■ What you are asked to do ■
In the records below, pick out all lines containing the word "agent".

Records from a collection
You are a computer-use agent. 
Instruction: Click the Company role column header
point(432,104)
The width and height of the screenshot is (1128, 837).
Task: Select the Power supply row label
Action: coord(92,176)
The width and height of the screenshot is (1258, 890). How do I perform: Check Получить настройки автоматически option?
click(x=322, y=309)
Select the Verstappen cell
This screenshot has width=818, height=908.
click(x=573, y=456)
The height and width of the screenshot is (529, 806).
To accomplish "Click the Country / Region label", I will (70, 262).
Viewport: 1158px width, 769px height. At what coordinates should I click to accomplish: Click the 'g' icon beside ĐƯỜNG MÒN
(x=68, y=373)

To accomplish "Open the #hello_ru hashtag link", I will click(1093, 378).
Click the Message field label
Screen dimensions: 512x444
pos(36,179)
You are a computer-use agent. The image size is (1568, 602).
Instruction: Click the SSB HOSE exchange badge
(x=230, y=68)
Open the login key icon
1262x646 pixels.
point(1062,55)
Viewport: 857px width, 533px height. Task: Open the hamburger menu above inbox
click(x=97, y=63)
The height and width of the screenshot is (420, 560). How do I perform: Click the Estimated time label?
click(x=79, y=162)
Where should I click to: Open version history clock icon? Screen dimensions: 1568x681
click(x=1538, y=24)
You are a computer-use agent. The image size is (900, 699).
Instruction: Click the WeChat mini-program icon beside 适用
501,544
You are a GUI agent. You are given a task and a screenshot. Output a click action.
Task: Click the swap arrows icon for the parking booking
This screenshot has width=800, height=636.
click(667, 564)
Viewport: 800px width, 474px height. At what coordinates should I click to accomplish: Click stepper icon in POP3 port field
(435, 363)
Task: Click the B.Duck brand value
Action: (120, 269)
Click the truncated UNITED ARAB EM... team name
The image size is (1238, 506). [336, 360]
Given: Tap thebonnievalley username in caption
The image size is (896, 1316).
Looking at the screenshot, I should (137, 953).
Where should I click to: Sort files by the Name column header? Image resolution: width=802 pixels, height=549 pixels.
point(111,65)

■ Solution to the exercise ■
You are a computer-use agent. 
You are a computer-use agent. The image size is (1568, 602).
You are a computer-use agent. The image size is (900, 699).
You are a GUI agent. You are given a task and a screenshot. Output a click action.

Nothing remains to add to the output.